RTHK "Letter to Hong Kong"

by Martin Lee

Notes for taping on 13 March 1997

China's recent appointment of the provisional legislature, decision to repeal a number of Hong Kong laws and water down the Bill of Rights, and determination to reinstate colonial laws on demonstration and societies have led to a great deal of concern and uncertainty in Hong Kong and around the world.

The international community is deeply troubled about these developments and worried whether Hong Kong will keep our freedoms and way of life. On my recent trip to Europe, business leaders expressed the same concerns as parliamentarians and members of the public about our ability to preserve our rule of law in the face of such radical changes to our political system.

In Hong Kong, our future Chief Executive, Mr. Tung, business leaders and members of China's appointed legislature reassure the world that although there will be changes to our political system, it will not affect our economic success. The most common justification is that "China will not kill the goose which lays the golden eggs" -- in other words, while Beijing is adopting a "hands on" policy in political matters, it will adopt a "hands off" policy in economic ones.

We mustn't be naive to think that only political freedoms will be restricted. Economic freedom in Hong Kong depends directly on political freedoms: on the rule of law, on the free flow of economic information, on the level playing field.

There are a number of recent examples of how even now our economic freedoms are not continuing unchanged.

1. Financial analysts pulling their punches. A recent front page report in the SCMP business Post detailed how financial analysts and researchers are censoring their criticism of Chinese companies and being discouraged from writing unfavourable reports on China-backed enterprises. Several analysts even lost their jobs after writing reports criticising mainland companies. There must be the freedom to report truthfully on financial matters or the international business community will distrust investment information from Hong Kong.

2. Publisher Jimmy Lai's case. The refusal of investment banks and brokers not to sponsor the listing of Next Magazine, one of Hong Kong's most popular magazines, is a second case in point. A large investment group contracted to underwrite Next's public listing, but pulled out at the last minute as a result of unspecified pressure. This is a clear example of politics affecting what should be a purely economic matter.

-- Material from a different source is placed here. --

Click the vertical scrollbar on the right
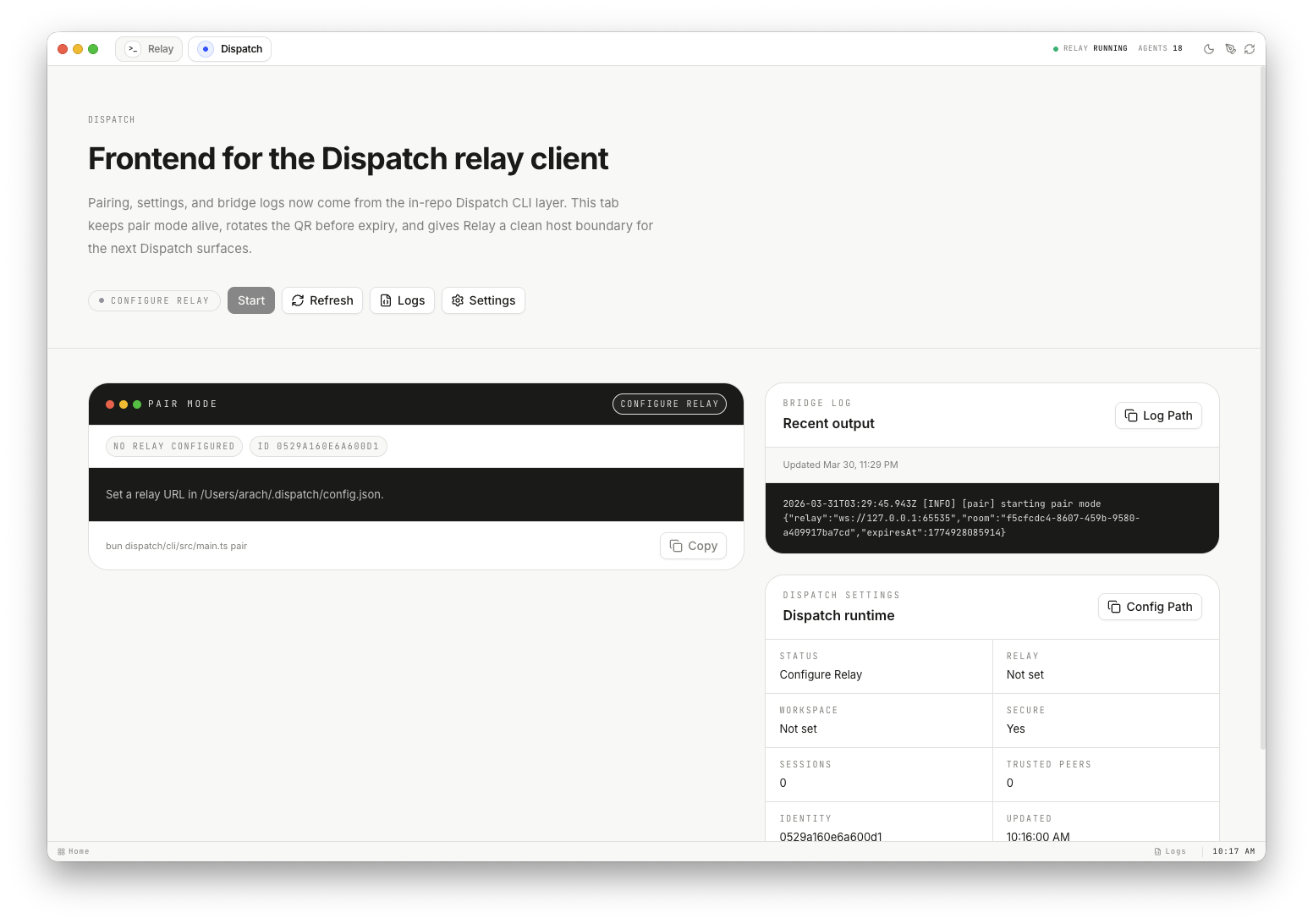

3. Corruption. Importation of mainland business practices. There are two possibilities: either we import our rule of law to the mainland or China's corruption seeps into Hong Kong.

4. Jailed businessmen. Already there are a number of Hong Kong business executives arrested and held hostage in China as a result of contract or commercial disputes. These people were certainly given economic freedom, but when their contracts went sour, what they needed most was political freedoms and the guarantees of due process and the rule of law.

Businesses -- not just in Hong Kong, but around the world -- are caving in to pressure, rather than defending Hong Kong's transparent system, free market and level playing field. This tendency will have devastating effects on Hong Kong's ability to continue as a first class international financial center. Every capitulation only encourages further Chinese interference in our economic system for political reasons.

The bottom line is that you cannot separate economic and political freedom. If China is allowed to interfere in Hong Kong's political system, it is inevitable that Beijing begins interfering in our economic system as well.

But today, the business leaders who have benefitted most from Hong Kong's freedoms are the ones who are taking part in the dismantling of our freedoms. The tycoons on the Preparatory Committee and the Provisional Legislature are not telling China the grave damage it will do to Hong Kong to roll back civil liberties. Indeed, some are publicly defending China's actions.

The business community -- both international and local must begin to defend Hong Kong. If not as a matter of principle, then as a matter of self interest.

If Hong Kong loses our elected legislature, if our rule of law is eroded, it will affect everyone -- not just members of the legislative council or people who demonstrate. If any one of us in Hong Kong loses our freedoms, we all will ultimately suffer.